Si l’on comptait 132 000 divorces en 2008, soit la moitié des mariages recensés la même année, l’acte reste douloureux pour chacun dont les enfants confrontés à des bouleversements. Pour aider à mieux vivre « l’après », les « Ecoles de parents » constituent un soutien à la parentalité.
Selon les dernières statistiques de l’INSEE, en 2005, 2,84 millions d’enfants de moins de 25 ans vivaient dans une famille monoparentale. Dans 85 % des cas, cela concerne une mère seule, séparée ou divorcée, la part d’hommes à la tête d’une famille monoparentale a peu progressé depuis 1990. Par ailleurs, plus d’une famille sur deux est uniquement composée d’un adulte et d’un enfant, et seulement 14 % ont trois enfants ou plus.
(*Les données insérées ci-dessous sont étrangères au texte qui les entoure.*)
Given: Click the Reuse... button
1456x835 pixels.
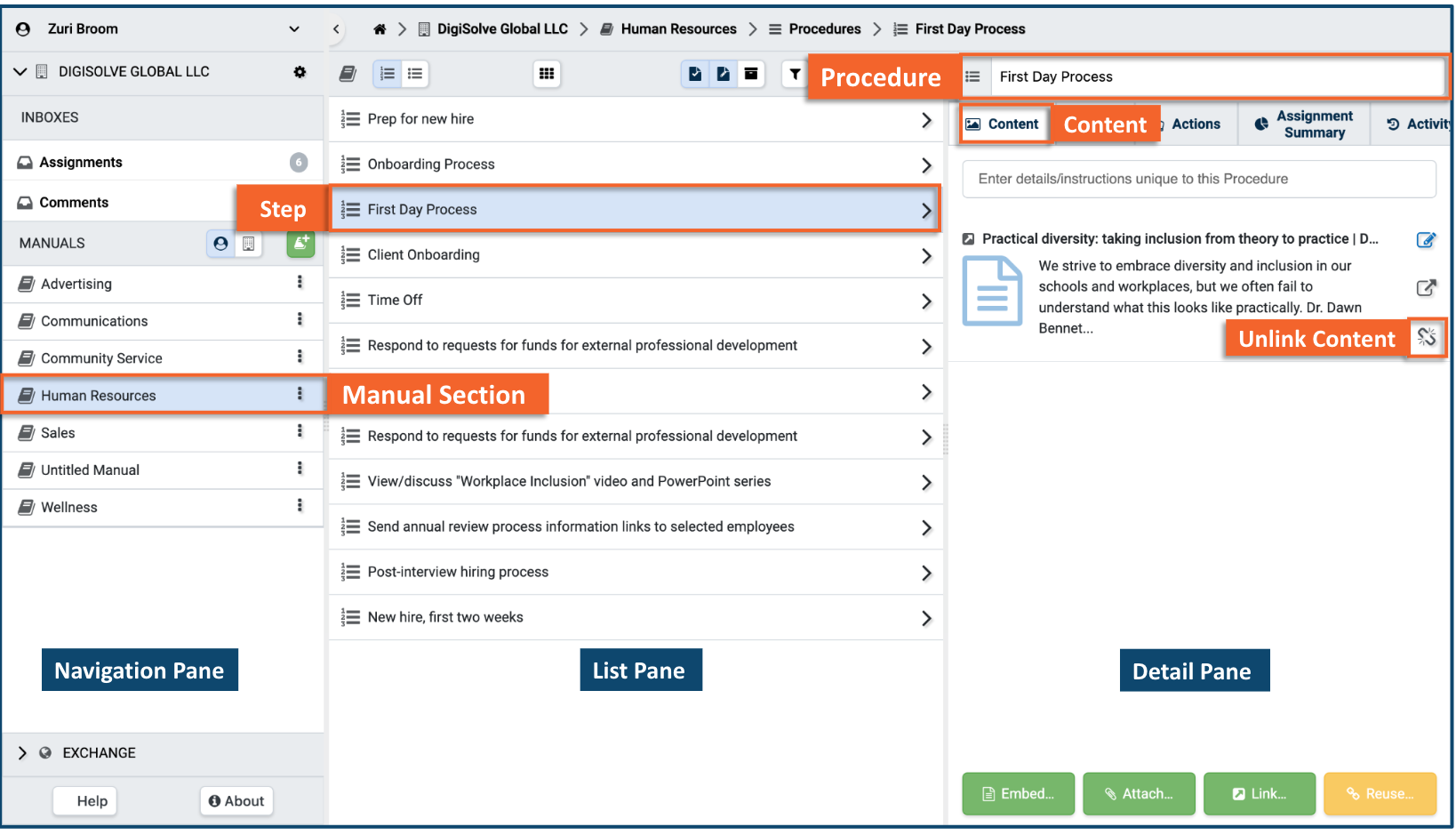Looking at the screenshot, I should tap(1380, 794).
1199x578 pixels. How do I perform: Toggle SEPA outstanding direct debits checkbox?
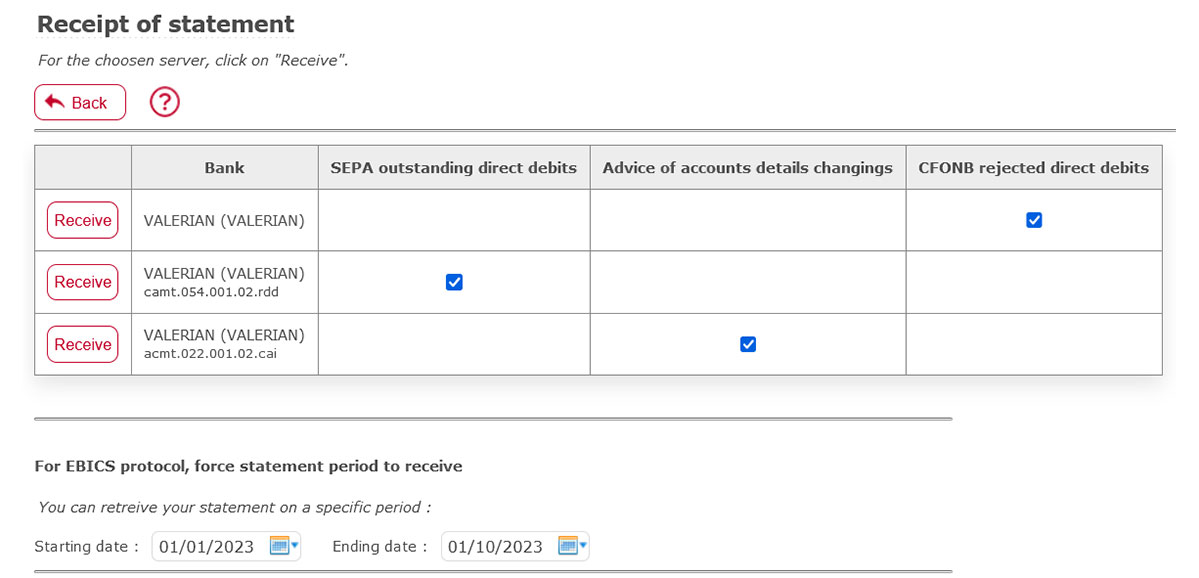454,282

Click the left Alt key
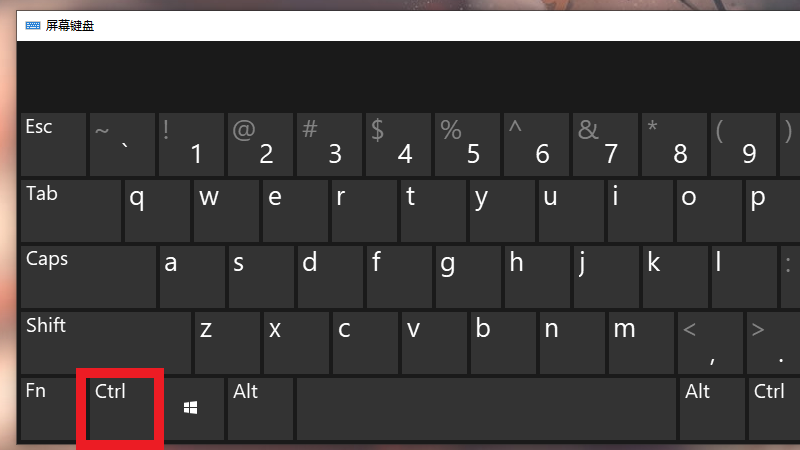pyautogui.click(x=261, y=409)
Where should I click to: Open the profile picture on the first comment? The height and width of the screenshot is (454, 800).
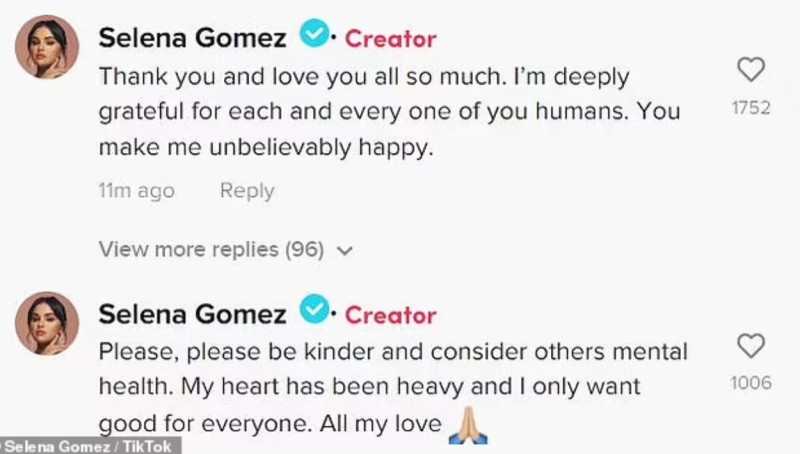47,47
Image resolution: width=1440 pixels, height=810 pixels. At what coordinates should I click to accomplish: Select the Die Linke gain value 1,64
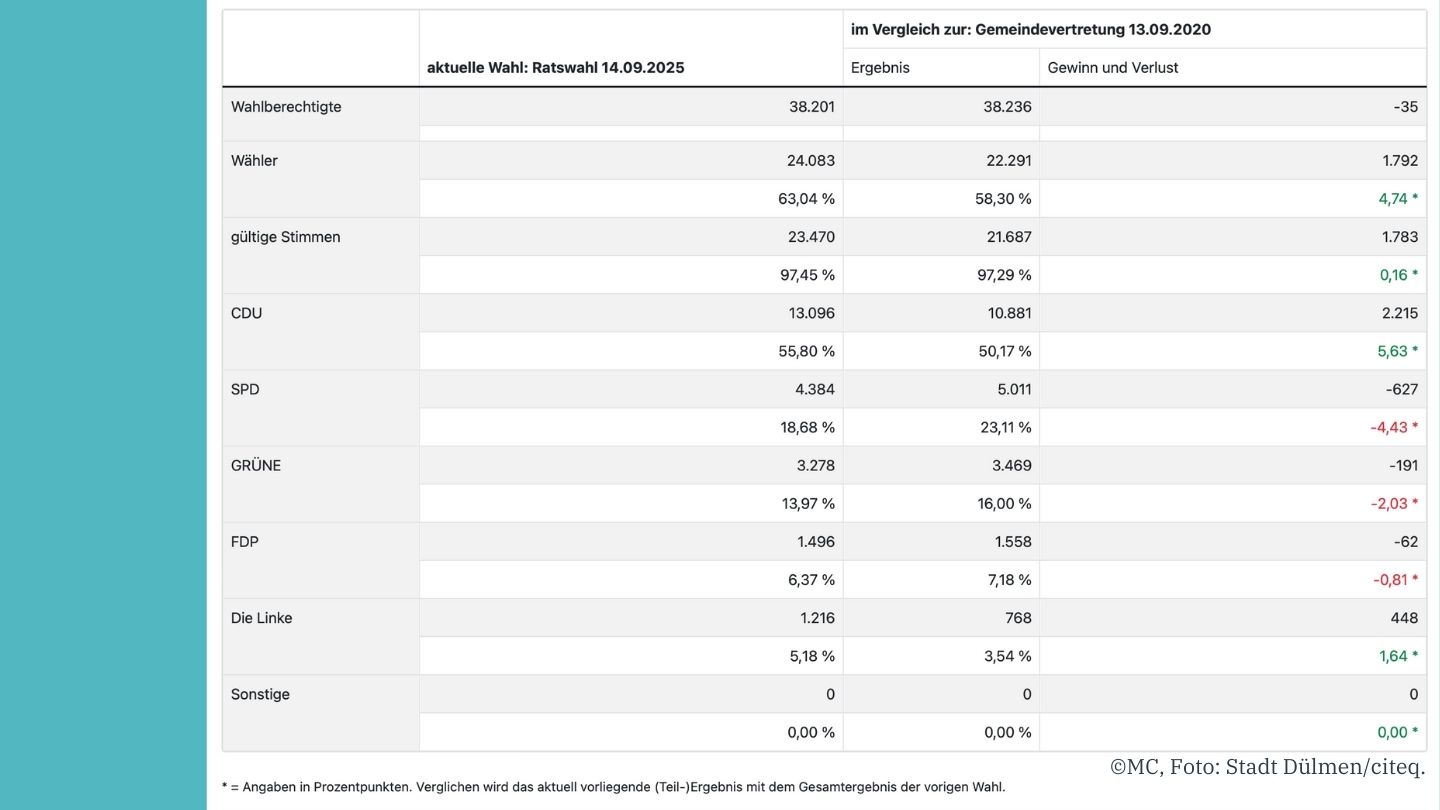(x=1393, y=656)
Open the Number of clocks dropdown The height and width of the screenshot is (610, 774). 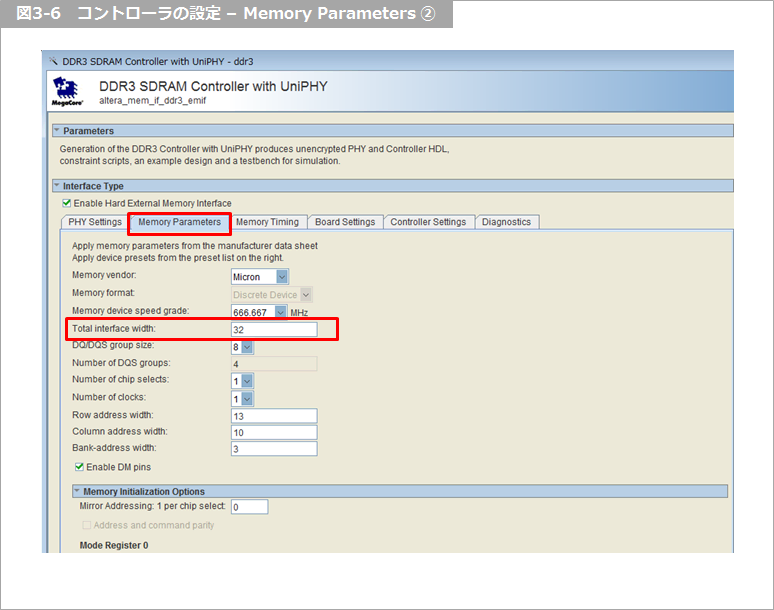(x=247, y=398)
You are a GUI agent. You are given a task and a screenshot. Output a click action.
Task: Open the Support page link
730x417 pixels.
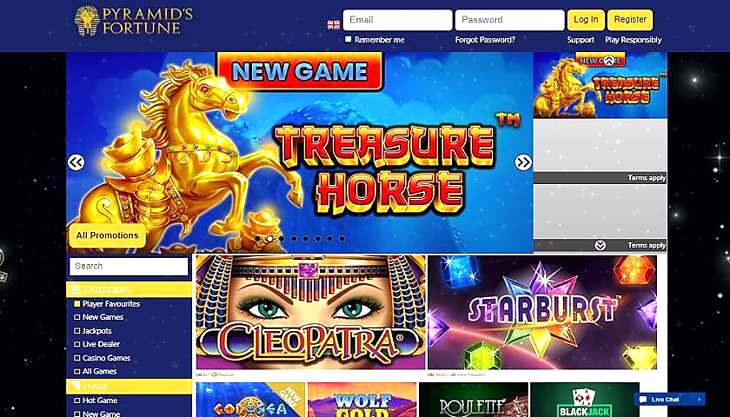(581, 40)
Ce type de foyer, en hausse depuis quarante ans, est frappé dès la séparation ou le divorce par une question majeure :
Comment assurer l’équilibre des enfants ? Certes, un enfant de divorcés n’est plus montré du doigt dans la cour de l’école, et ceux issus d’un couple en union libre ou marié semblent plus rares au sein d’un groupe. L’énorme succès de films dont le récent LOL, avec Sophie Marceau, montre combien le sujet touche le public ; il met en scène le divorce au quotidien, avec des enfants partagés entre leurs parents. Mais avant de parvenir à une stabilité affective pour tous, quel chemin à parcourir ?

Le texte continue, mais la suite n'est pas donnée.